Over time, the Olympic Games has had its fair share of PR disasters, and Rio 2016 didn’t exactly had the best start. From budget concerns, to toxic waters and pollution, Zika virus threats, angry citizens, and theft (and the list goes on), there was a point when we all wondered whether any athletes would even show up.
So how does an event this size return from the negative backlash that has been taunting it for the past few years?

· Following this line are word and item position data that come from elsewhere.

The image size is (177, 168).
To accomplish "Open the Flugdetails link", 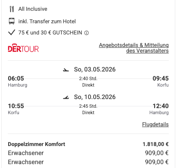I will [x=155, y=124].
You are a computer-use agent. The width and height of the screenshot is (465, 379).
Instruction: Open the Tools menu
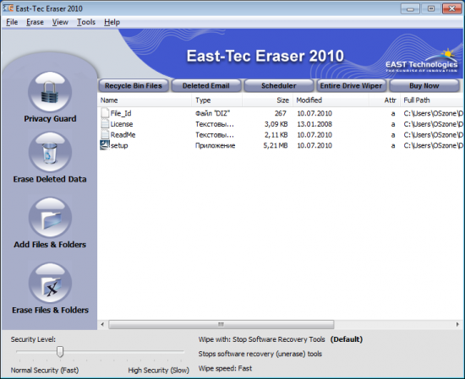(x=86, y=22)
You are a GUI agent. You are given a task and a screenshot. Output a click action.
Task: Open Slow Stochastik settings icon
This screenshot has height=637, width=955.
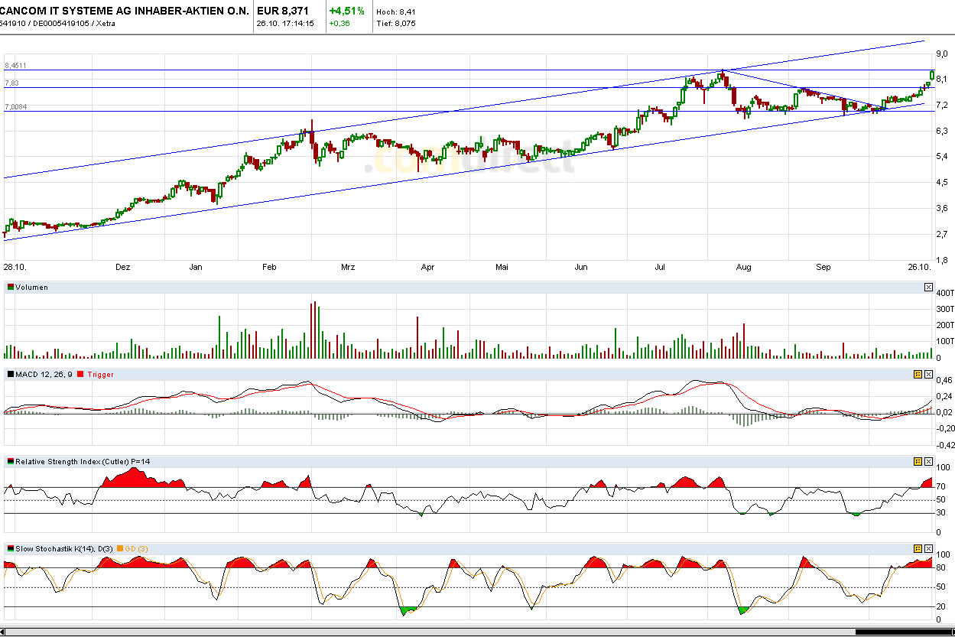pos(918,548)
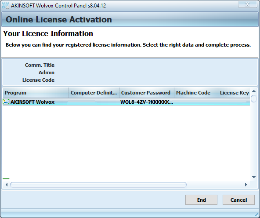Click the License Key column header
Image resolution: width=260 pixels, height=218 pixels.
234,93
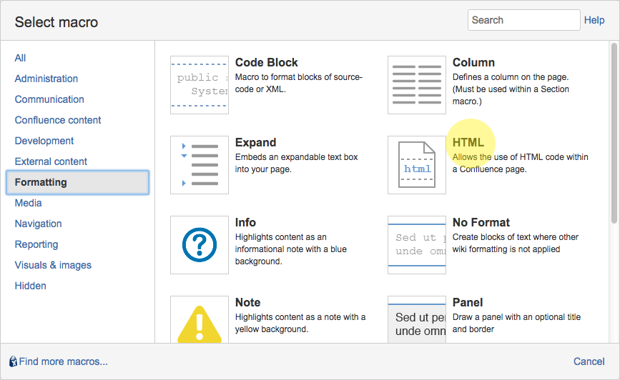This screenshot has height=380, width=620.
Task: Focus the macro Search field
Action: (x=523, y=20)
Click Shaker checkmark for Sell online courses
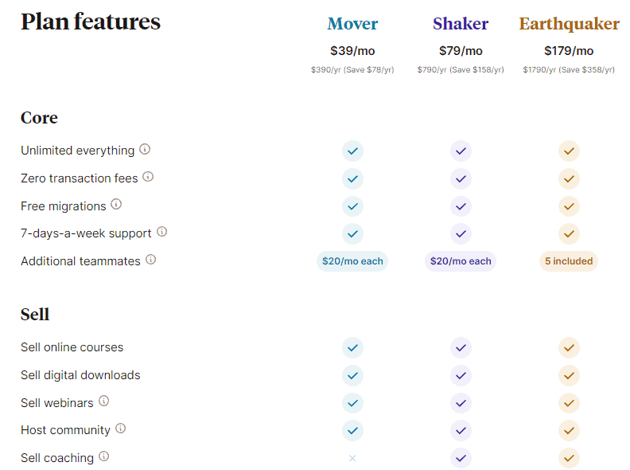This screenshot has width=630, height=470. (x=461, y=347)
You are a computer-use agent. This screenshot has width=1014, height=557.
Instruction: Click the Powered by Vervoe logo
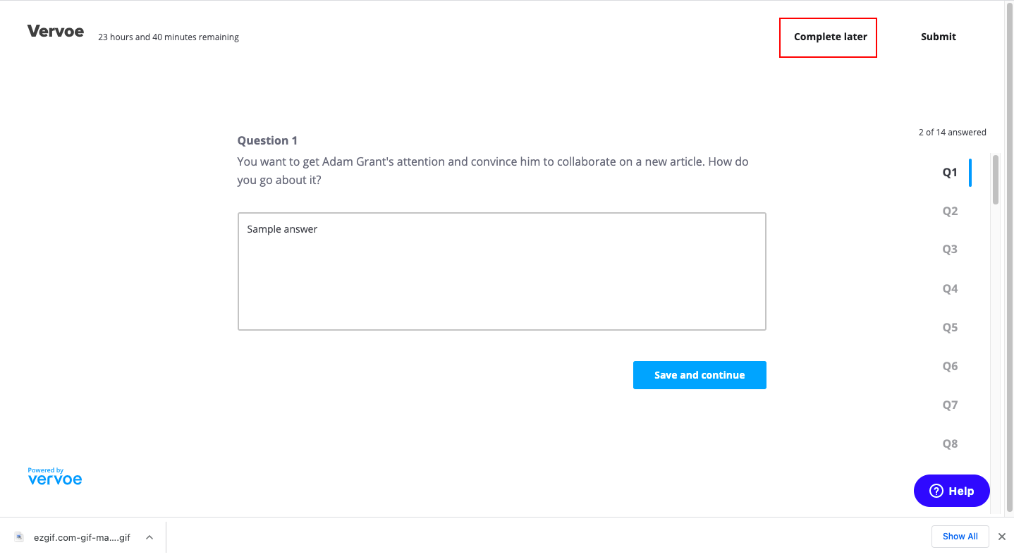(x=55, y=476)
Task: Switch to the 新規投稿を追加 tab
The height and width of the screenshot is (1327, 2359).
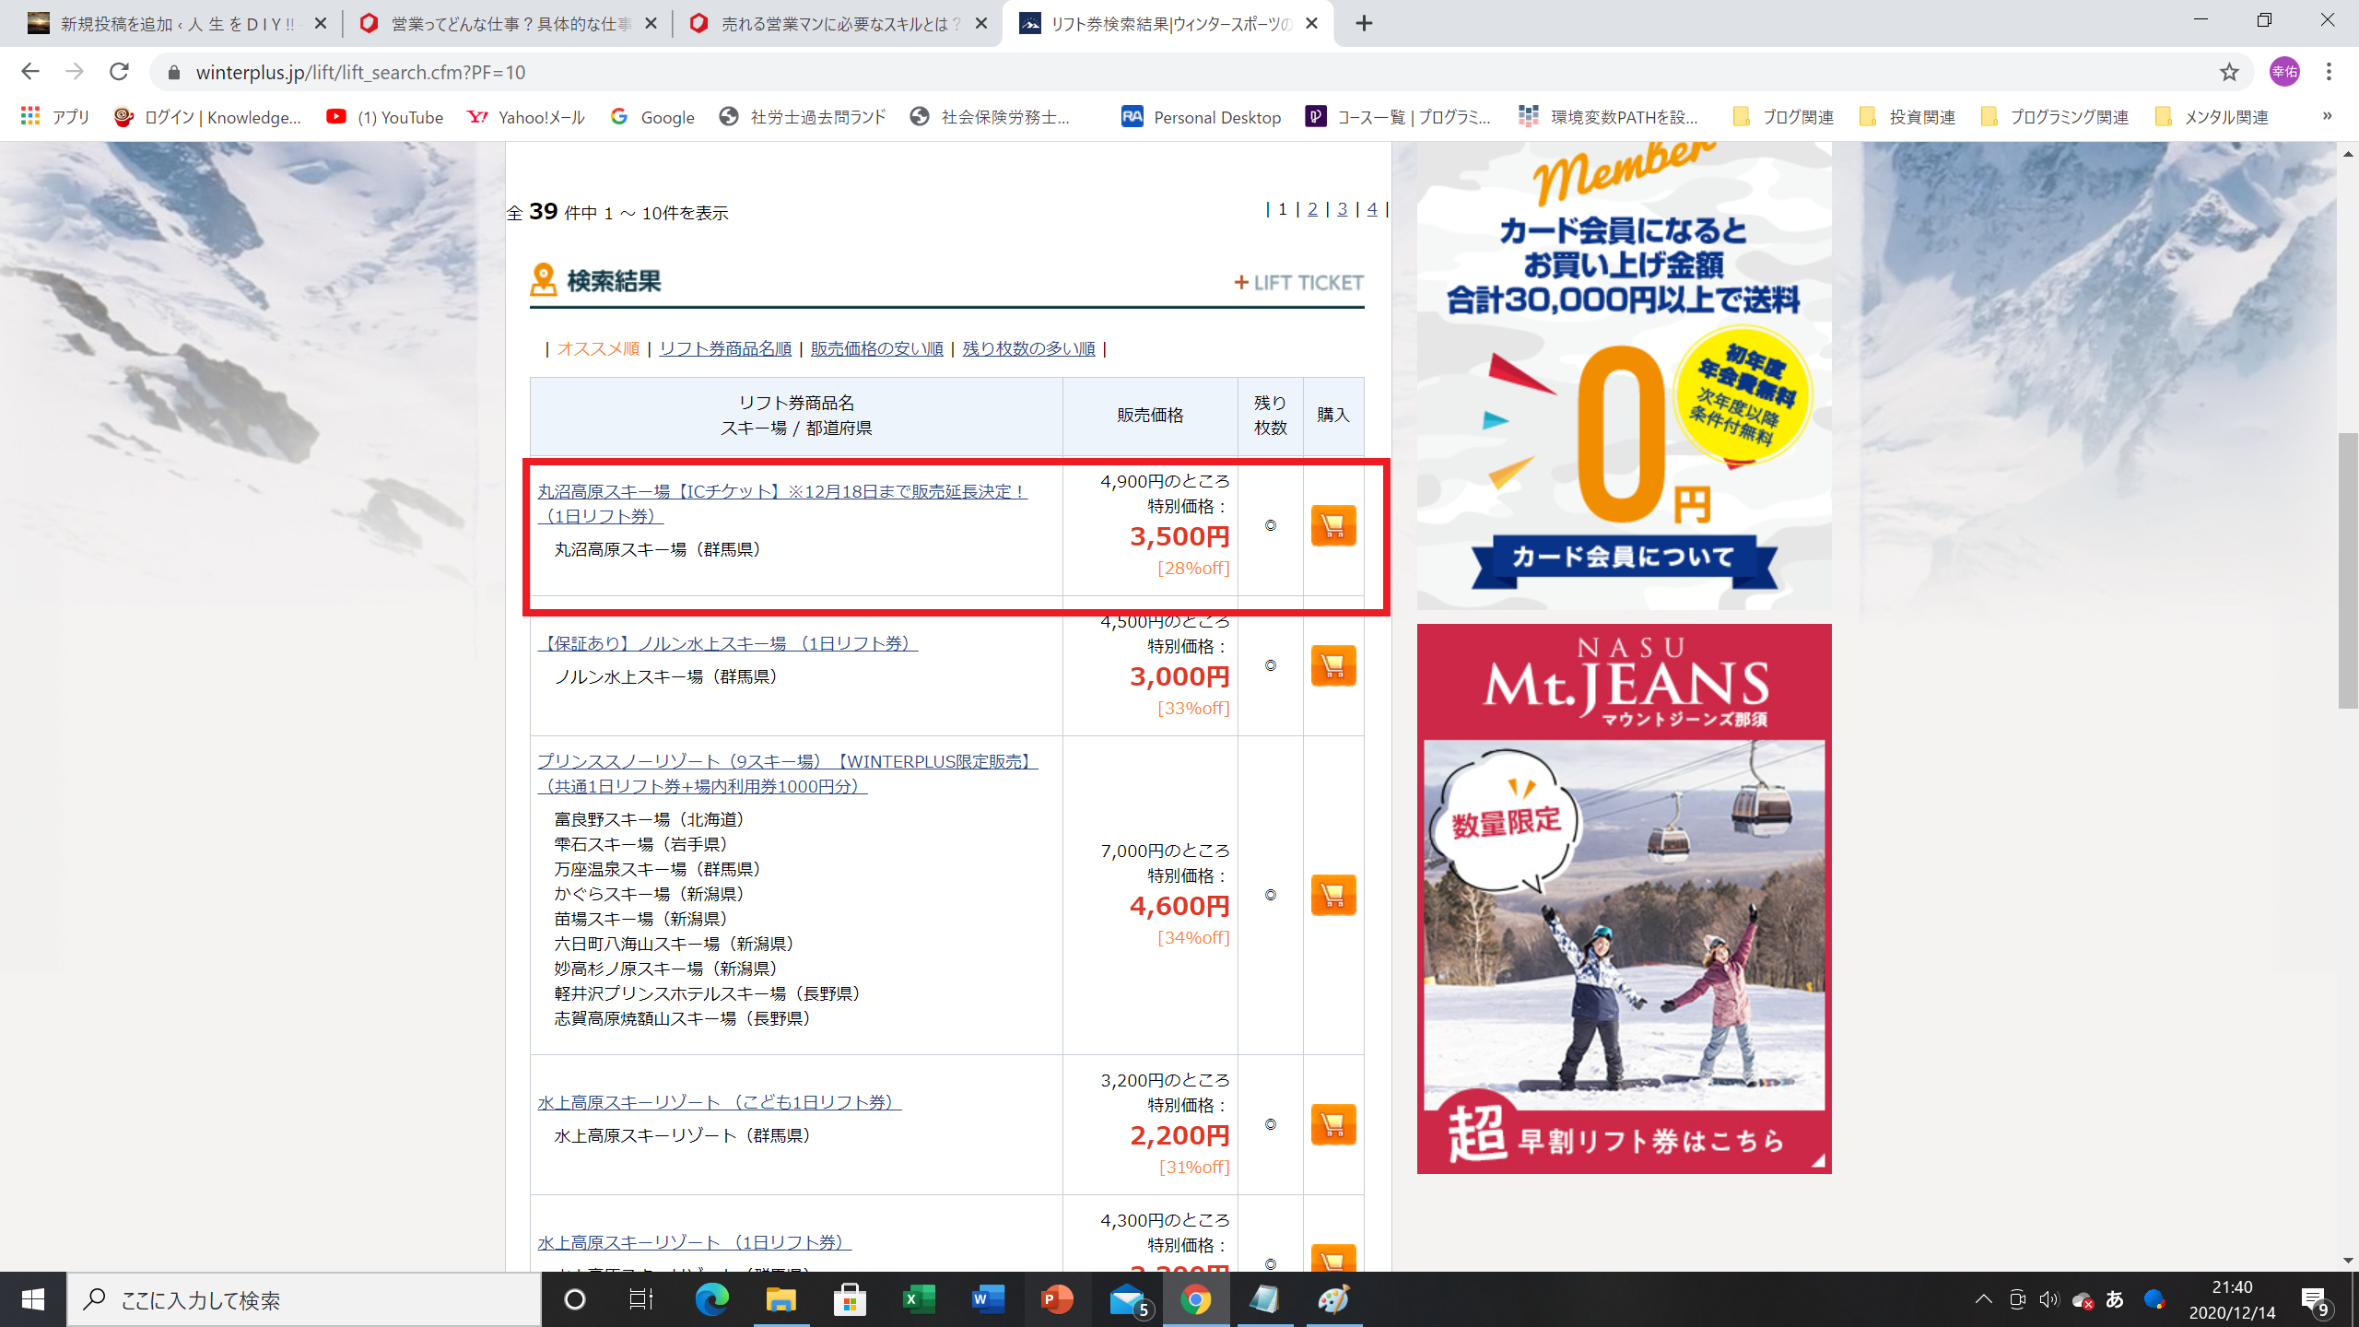Action: (x=175, y=24)
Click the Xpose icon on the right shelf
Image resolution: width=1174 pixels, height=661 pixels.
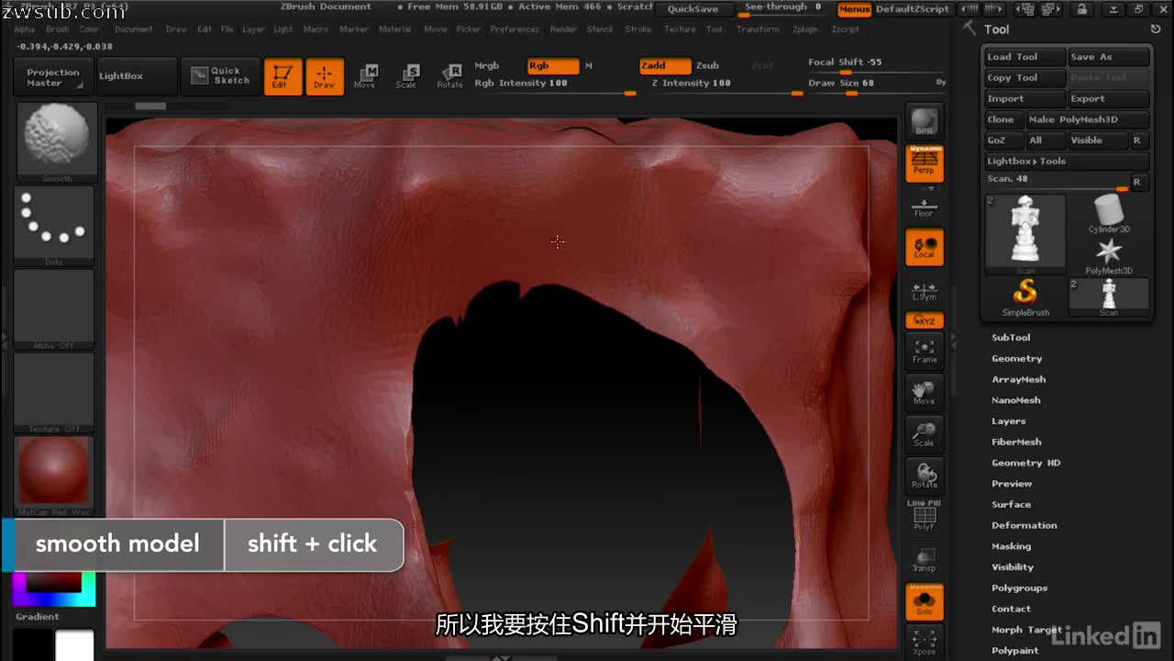pos(924,643)
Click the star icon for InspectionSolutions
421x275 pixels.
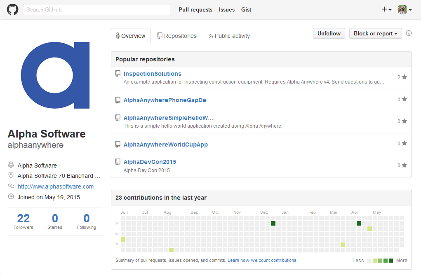pyautogui.click(x=404, y=77)
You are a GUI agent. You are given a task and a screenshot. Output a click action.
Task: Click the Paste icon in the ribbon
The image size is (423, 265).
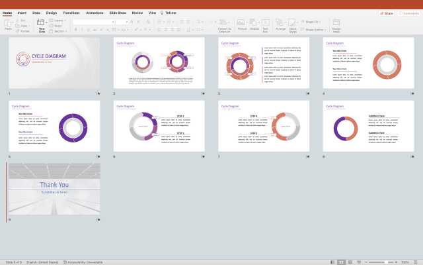point(8,24)
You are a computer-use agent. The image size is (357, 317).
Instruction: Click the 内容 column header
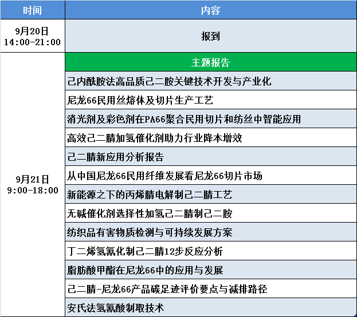point(210,10)
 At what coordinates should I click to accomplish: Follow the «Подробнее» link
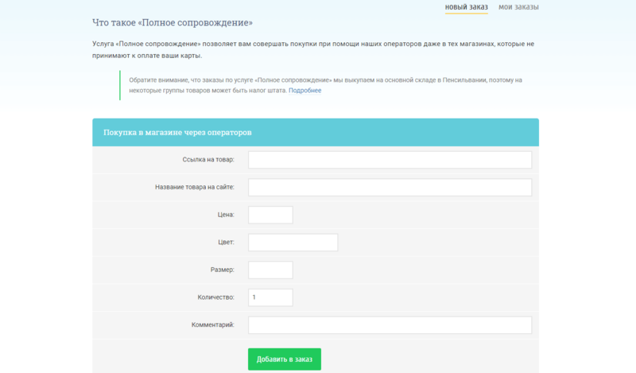305,91
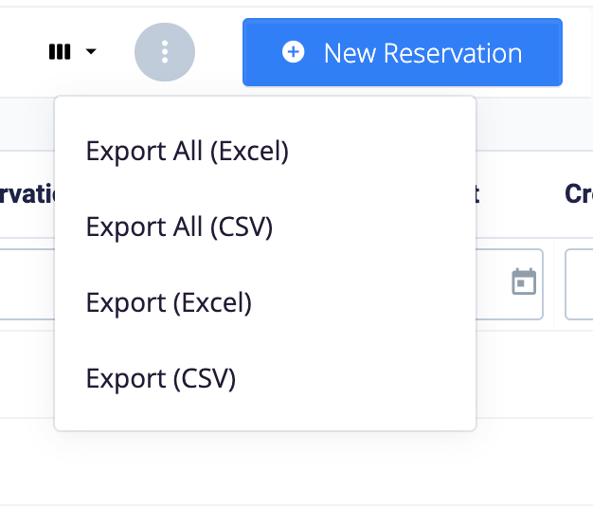
Task: Click the Reservation column header
Action: [28, 194]
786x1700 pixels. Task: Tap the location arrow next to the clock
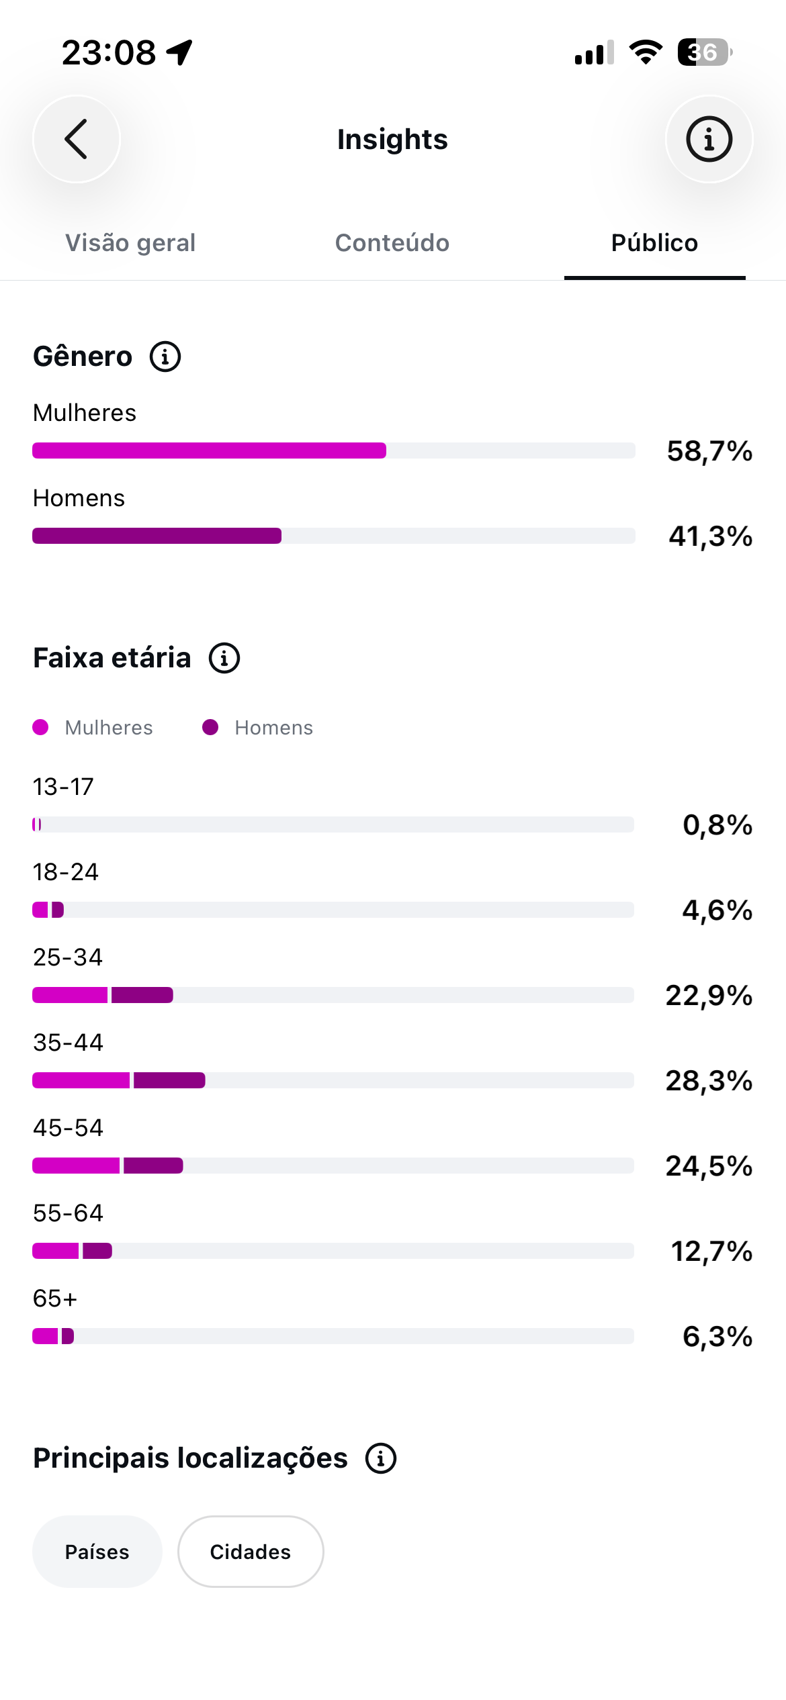[180, 52]
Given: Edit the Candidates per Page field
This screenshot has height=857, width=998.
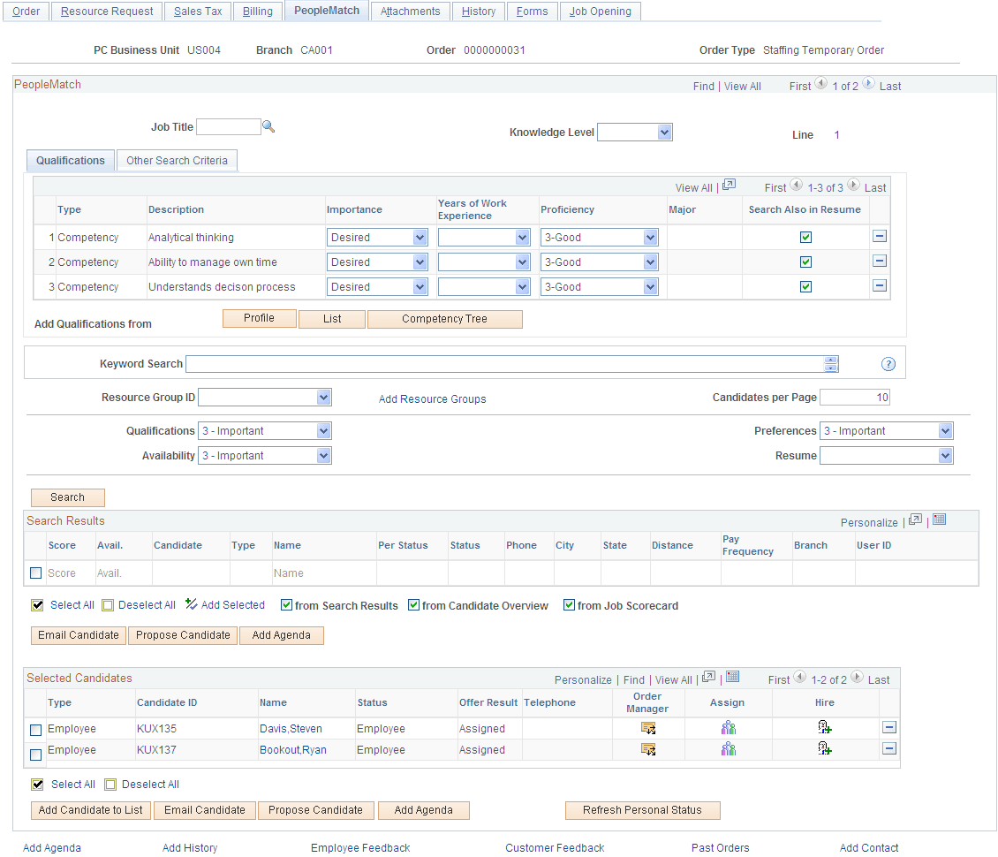Looking at the screenshot, I should point(854,397).
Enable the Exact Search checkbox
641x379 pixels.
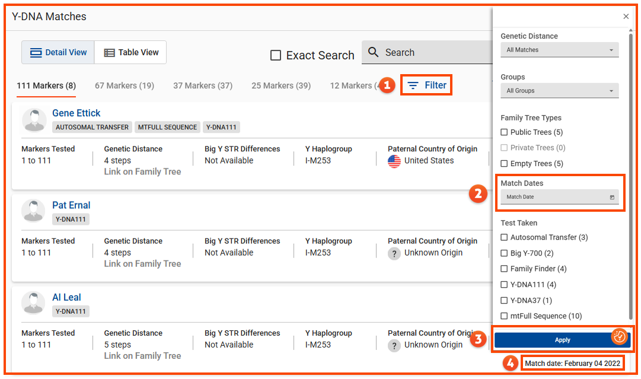pyautogui.click(x=276, y=55)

Here are three key PR takeaways from this year’s games:
Control your story
Haters are always gonna hate! It’s hard to change people’s minds, and so the best thing you can do is change the narrative and re-direct the focus. It’s easier to sway public opinion with the right connections and resources. At Rio 2016, having Supermodel Gisele Bundchen strut her stuff in the Opening Ceremony was the start of something good for the Games. I quickly noticed the news angle change from talking about what has gone wrong so far, to the start of a great Olympic Games. The media focus then began to shift to the events and athletes – which is where it should have been from the start.
The show must go on
The Olympics will go ahead one way or another. If negative news is to happen, let it happen, and move on. The ‘negatives’ are always going to be more controversial and juicier to read about. Large-scale events like the Olympics undoubtedly have their fair share of blunders, so it’s best to just accept it, plan for it and keep the momentum going on the topics that really matter.
Take your gold medal
Even when you win, you need to reflect on your performance. Walk away from an event with good memories, but break down the situation entirely – the good, bad and the ugly. I doubt many of us will really be talking about the negative aspects of Rio 2016 in two weeks time – instead we’ll be talking about the gold medals Michael Phelps walked away with, how Joseph Schooling put Singapore on the sporting map, and whether Usain Bolt broke another world record. Those are the lasting impressions that matter.
Events are hard, and you will never be able to please everyone. But managing expectations and planning ahead is part of the job. If your event is garnering negative press, look above it, go to your back-up plan and work with your PR team to help navigate the narrative during and after the event.